The leading case on these issues is Fountain Powerboat Indus. v. Reliance Ins. Co., 19 F. Supp. 2d 552 (E.D.N.C. 2000). The Fountain Powerboat Decision is one of History’s Best Insurance Decisions. There, the Fountain Powerboat company of North Carolina had a work slowdown as the result of a hurricane. It pursued relief under their property insurance policy pursuant to an “ingress/egress” provision. Its insurance carrier denied coverage based on an all-too-common insurance industry custom and practice—denying coverage because there was no physical damage to insured property. The court flatly rejected this argument in favor of insurance policy language and awarded Fountain Powerboat the attorney’s fees it incurred to pursue the action against its insurer.
3. Event Cancellation Losses
Every day now, more and more major events are being canceled or postponed because of the coronavirus, including trade association conferences, college and professional sporting events, and concerts. Even a conference on Coronavirus was canceled because of coronavirus. What is missing from the headlines are the myriad of trade associations that need money from events to survive but have been forced to cancel events because of coronavirus.
Event cancellation insurance is commonly triggered when an event is necessarily cancelled, abandoned, curtailed, or postponed. A typical scenario, where an event is cancelled (or postponed) due to coronavirus concerns, falls squarely within coverage. See Event Cancellation Insurance Claim Denials Tips for Recovery.
Yet, insurers are fighting coronavirus event cancellation claims. One argument that insurance companies are making is that an event was cancelled due to fear and panic. Given that policies don’t contain fear or panic exclusions, there is no merit to this argument. Similarly, insurers allege that the events could have proceeded but for the public’s fear and panic.
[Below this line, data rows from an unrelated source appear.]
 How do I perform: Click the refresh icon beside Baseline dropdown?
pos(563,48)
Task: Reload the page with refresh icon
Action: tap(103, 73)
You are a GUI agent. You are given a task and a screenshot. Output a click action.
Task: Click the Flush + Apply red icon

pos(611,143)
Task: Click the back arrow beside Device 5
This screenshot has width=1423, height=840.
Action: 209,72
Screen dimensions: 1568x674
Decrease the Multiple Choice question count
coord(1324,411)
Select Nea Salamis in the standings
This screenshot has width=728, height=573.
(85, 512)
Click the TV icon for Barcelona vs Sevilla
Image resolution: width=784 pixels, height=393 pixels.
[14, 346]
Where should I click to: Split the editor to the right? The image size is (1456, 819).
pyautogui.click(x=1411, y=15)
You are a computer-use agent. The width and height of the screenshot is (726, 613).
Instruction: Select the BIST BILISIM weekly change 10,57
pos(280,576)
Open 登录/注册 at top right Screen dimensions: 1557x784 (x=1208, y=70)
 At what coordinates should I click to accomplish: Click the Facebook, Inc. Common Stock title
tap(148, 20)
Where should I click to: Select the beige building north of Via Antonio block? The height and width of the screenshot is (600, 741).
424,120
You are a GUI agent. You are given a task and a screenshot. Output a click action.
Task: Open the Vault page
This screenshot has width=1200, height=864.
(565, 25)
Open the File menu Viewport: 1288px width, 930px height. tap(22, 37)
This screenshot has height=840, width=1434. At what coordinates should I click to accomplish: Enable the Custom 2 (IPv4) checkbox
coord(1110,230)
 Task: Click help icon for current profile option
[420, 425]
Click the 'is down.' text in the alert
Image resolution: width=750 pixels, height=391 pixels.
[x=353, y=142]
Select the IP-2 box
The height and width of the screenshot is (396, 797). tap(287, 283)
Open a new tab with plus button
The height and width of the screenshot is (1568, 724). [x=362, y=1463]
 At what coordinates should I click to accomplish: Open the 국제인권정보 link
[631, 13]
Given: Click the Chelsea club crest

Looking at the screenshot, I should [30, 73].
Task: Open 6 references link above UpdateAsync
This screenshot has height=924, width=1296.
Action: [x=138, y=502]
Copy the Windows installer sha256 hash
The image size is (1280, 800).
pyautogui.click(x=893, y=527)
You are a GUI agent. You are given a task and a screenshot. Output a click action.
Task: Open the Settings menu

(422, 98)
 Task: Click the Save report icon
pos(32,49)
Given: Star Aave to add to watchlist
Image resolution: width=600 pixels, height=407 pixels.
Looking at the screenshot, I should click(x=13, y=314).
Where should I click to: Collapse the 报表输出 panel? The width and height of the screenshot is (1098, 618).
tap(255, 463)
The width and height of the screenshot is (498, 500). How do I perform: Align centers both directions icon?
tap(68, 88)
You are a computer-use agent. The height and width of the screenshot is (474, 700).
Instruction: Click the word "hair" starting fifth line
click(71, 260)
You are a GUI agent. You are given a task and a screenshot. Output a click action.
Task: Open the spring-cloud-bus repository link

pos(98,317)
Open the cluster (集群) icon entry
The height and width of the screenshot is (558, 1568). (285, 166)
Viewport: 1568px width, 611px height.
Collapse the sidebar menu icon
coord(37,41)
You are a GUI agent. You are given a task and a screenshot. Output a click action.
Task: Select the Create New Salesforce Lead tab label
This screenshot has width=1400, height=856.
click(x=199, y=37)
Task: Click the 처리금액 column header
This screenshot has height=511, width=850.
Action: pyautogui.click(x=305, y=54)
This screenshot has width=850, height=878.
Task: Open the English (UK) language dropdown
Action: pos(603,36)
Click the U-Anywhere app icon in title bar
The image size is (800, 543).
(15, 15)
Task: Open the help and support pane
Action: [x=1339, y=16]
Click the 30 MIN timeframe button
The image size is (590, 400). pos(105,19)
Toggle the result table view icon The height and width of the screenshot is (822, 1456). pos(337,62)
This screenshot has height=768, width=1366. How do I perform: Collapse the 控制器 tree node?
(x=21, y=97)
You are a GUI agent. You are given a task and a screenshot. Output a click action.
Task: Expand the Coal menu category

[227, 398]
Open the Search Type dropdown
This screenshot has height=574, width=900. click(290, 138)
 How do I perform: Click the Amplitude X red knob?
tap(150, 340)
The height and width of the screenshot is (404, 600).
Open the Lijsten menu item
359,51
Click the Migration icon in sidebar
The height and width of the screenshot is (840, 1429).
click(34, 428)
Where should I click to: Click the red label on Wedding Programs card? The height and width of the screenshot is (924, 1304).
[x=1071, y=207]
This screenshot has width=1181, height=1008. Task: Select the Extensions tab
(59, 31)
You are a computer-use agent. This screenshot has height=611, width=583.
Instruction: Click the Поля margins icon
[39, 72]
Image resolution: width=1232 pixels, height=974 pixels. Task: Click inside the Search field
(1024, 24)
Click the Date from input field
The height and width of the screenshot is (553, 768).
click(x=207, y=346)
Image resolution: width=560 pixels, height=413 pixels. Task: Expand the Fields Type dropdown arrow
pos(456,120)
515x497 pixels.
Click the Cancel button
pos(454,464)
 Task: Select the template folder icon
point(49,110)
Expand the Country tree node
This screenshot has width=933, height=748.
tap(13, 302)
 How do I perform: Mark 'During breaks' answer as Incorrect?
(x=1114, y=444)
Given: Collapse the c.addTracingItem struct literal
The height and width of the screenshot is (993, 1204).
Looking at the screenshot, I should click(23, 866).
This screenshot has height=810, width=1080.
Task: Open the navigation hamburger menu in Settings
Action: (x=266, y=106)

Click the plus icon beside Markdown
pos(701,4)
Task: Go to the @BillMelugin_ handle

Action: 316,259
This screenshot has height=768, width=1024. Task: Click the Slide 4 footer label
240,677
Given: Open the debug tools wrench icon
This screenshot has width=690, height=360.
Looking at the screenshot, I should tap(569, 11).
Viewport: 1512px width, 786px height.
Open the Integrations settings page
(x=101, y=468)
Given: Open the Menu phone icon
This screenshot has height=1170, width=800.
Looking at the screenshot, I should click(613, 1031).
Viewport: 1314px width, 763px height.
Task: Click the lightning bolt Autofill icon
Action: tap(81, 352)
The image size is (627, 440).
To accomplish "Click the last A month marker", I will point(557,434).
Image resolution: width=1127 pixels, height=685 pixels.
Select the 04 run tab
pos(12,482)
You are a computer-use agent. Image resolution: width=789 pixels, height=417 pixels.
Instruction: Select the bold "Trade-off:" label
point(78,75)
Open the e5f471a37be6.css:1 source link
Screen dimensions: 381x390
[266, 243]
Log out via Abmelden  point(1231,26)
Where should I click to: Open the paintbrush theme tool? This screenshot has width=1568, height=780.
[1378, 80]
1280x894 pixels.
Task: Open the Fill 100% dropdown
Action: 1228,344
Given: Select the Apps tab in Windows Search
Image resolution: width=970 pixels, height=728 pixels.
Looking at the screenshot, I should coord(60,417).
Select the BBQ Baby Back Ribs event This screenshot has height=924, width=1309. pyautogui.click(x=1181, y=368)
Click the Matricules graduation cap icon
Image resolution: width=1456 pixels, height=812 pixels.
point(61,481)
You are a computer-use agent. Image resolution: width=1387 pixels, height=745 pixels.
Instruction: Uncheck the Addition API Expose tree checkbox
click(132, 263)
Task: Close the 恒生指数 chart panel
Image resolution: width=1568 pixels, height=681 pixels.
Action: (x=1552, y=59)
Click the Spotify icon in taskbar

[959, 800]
Not all event cancellation policies are the same. In some situations, insurers argue that the cancellations must result from the “physical or legal inability to proceed” with an event, and short of either a physical barrier preventing the public from entering a hotel conference center or sports arena, or a government order banning any mass gatherings, there is no coverage. Again, the insurers’ position is inconsistent with the policy language. For example, if there is a genuine fear of contracting the virus, this is a “physical inability” to proceed with the event. In addition, many companies have instituted travel bans, making it physically and legally impossible for employees to travel. Also, even if a government recommends that the public not attend mass gatherings (events with over 250 people), this is a form of “legal inability” to proceed with events.
Both of these reasons for denial bring to mind a situation that we are currently addressing. We had a settlement meeting with seven insurance companies scheduled for months. The meeting was to take place in NYC, and the insurers had agreed to be present in person at that meeting. Several days before the meeting, various insurers notified us that they could not attend because of coronavirus. Many had travel restrictions. Others were just unwilling to subject themselves to any additional risk of contracting the virus.
Were these insurers motivated by panic? Should this insurer-scheduled event have gone forward as planned? The insurers said, “No. We won’t attend. We are rational. You need to cancel. Coronavirus is a legitimate reason to cancel.” In other words, events that insurers should attend must be canceled, but all others must go forward.
Unless the insurers learn to be honest about what is going on, their hypocrisy will cost them dearly. Coronavirus cancellations are exactly what event cancellation policies are designed to cover.